Element lookup records
▽
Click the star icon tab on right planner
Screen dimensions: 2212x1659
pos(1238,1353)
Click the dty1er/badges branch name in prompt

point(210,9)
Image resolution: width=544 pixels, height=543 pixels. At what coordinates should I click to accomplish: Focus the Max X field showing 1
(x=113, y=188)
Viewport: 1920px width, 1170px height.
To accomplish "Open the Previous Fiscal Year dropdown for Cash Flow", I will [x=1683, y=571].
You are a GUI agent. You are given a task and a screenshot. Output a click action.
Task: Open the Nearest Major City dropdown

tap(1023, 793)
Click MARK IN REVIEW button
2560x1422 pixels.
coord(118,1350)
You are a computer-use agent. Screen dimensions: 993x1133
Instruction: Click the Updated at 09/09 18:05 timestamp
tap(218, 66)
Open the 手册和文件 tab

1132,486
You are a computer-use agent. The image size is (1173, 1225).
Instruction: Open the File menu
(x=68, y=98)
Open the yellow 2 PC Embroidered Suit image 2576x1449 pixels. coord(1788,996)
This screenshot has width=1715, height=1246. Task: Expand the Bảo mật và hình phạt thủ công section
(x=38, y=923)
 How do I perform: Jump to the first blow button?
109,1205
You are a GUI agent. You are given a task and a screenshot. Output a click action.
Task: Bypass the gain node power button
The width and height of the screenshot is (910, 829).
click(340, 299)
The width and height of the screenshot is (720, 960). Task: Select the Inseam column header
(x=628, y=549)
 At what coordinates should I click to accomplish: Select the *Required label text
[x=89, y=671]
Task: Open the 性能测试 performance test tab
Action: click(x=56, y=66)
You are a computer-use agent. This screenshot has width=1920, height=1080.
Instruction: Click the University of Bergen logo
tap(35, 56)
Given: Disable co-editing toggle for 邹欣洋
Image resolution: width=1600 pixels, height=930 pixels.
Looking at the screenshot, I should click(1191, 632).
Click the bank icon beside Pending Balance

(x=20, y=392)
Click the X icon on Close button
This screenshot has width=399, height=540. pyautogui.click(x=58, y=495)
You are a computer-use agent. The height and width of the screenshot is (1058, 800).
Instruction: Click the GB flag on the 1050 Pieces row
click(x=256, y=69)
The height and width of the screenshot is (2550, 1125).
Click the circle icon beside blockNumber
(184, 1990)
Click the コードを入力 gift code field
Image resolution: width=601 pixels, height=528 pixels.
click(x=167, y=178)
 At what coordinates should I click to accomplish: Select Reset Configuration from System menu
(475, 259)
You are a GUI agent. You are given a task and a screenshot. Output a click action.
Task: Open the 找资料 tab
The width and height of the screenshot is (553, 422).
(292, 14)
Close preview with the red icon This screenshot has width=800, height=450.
△
Short task ::
Copy the lines of the records verbatim, from the line containing "The width and height of the screenshot is (720, 960)." through the line containing "(x=20, y=392)", including both.

Result of this exercise ::
The width and height of the screenshot is (720, 960). Task: Select the Inseam column header
(x=628, y=549)
 At what coordinates should I click to accomplish: Select the *Required label text
[x=89, y=671]
Task: Open the 性能测试 performance test tab
Action: click(x=56, y=66)
You are a computer-use agent. This screenshot has width=1920, height=1080.
Instruction: Click the University of Bergen logo
tap(35, 56)
Given: Disable co-editing toggle for 邹欣洋
Image resolution: width=1600 pixels, height=930 pixels.
Looking at the screenshot, I should click(1191, 632).
Click the bank icon beside Pending Balance

(x=20, y=392)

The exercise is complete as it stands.